>> START

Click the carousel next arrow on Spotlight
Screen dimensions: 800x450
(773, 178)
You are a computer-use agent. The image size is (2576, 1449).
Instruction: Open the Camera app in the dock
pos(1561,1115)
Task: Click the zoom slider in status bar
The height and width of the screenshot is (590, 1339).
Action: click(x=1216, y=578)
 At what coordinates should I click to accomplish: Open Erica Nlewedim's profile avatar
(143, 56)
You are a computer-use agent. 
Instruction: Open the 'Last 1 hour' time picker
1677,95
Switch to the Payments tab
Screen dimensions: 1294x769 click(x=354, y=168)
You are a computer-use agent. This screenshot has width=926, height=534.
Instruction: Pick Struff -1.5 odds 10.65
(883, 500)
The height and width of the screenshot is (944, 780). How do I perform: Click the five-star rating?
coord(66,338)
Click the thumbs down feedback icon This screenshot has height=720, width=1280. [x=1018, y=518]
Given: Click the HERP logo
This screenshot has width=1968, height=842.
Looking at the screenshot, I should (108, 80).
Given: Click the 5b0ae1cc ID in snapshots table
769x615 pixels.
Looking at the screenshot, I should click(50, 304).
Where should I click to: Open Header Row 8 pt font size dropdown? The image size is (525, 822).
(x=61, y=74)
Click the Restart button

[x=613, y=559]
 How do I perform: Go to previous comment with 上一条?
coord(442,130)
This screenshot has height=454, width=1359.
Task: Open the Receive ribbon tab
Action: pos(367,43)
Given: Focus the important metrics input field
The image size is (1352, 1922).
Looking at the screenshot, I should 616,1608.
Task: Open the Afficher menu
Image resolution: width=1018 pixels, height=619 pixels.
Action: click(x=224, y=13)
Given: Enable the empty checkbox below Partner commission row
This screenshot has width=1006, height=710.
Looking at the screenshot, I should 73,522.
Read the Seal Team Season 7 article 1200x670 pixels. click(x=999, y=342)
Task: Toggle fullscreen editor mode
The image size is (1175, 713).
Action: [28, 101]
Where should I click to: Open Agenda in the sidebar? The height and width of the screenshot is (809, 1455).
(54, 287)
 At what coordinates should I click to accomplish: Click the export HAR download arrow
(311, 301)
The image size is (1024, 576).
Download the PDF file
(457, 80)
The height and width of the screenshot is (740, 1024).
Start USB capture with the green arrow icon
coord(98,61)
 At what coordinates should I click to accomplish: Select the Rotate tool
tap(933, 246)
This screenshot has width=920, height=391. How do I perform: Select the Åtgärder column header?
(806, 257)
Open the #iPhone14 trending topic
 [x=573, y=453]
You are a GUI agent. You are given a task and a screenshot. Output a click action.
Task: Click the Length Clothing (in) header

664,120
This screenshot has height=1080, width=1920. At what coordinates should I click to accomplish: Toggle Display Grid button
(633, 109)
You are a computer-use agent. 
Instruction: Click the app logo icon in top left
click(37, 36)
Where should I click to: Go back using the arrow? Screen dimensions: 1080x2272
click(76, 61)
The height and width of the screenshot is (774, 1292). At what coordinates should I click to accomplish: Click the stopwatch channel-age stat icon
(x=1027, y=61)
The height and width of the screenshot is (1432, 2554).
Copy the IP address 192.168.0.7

>> END

Copy every line above word for word, leaving nothing out and changing nothing.

Click the carousel next arrow on Spotlight
Screen dimensions: 800x450
(773, 178)
You are a computer-use agent. The image size is (2576, 1449).
Instruction: Open the Camera app in the dock
pos(1561,1115)
Task: Click the zoom slider in status bar
The height and width of the screenshot is (590, 1339).
Action: click(x=1216, y=578)
 At what coordinates should I click to accomplish: Open Erica Nlewedim's profile avatar
(143, 56)
You are a computer-use agent. 
Instruction: Open the 'Last 1 hour' time picker
1677,95
Switch to the Payments tab
Screen dimensions: 1294x769 click(x=354, y=168)
You are a computer-use agent. This screenshot has width=926, height=534.
Instruction: Pick Struff -1.5 odds 10.65
(883, 500)
The height and width of the screenshot is (944, 780). How do I perform: Click the five-star rating?
coord(66,338)
Click the thumbs down feedback icon This screenshot has height=720, width=1280. [x=1018, y=518]
Given: Click the HERP logo
This screenshot has width=1968, height=842.
Looking at the screenshot, I should (108, 80).
Given: Click the 5b0ae1cc ID in snapshots table
769x615 pixels.
Looking at the screenshot, I should click(50, 304).
Where should I click to: Open Header Row 8 pt font size dropdown? The image size is (525, 822).
(x=61, y=74)
Click the Restart button

[x=613, y=559]
 How do I perform: Go to previous comment with 上一条?
coord(442,130)
This screenshot has height=454, width=1359.
Task: Open the Receive ribbon tab
Action: pos(367,43)
Given: Focus the important metrics input field
The image size is (1352, 1922).
Looking at the screenshot, I should 616,1608.
Task: Open the Afficher menu
Image resolution: width=1018 pixels, height=619 pixels.
Action: click(x=224, y=13)
Given: Enable the empty checkbox below Partner commission row
This screenshot has width=1006, height=710.
Looking at the screenshot, I should 73,522.
Read the Seal Team Season 7 article 1200x670 pixels. click(x=999, y=342)
Task: Toggle fullscreen editor mode
The image size is (1175, 713).
Action: [28, 101]
Where should I click to: Open Agenda in the sidebar? The height and width of the screenshot is (809, 1455).
(54, 287)
 At what coordinates should I click to accomplish: Click the export HAR download arrow
(311, 301)
The image size is (1024, 576).
Download the PDF file
(457, 80)
The height and width of the screenshot is (740, 1024).
Start USB capture with the green arrow icon
coord(98,61)
 At what coordinates should I click to accomplish: Select the Rotate tool
tap(933, 246)
This screenshot has width=920, height=391. How do I perform: Select the Åtgärder column header?
(806, 257)
Open the #iPhone14 trending topic
 [x=573, y=453]
You are a GUI agent. You are given a task and a screenshot. Output a click action.
Task: Click the Length Clothing (in) header

664,120
This screenshot has height=1080, width=1920. At what coordinates should I click to accomplish: Toggle Display Grid button
(633, 109)
You are a computer-use agent. 
Instruction: Click the app logo icon in top left
click(37, 36)
Where should I click to: Go back using the arrow? Screen dimensions: 1080x2272
click(76, 61)
The height and width of the screenshot is (774, 1292). At what coordinates should I click to accomplish: Click the stopwatch channel-age stat icon
(x=1027, y=61)
The height and width of the screenshot is (1432, 2554).
Copy the IP address 192.168.0.7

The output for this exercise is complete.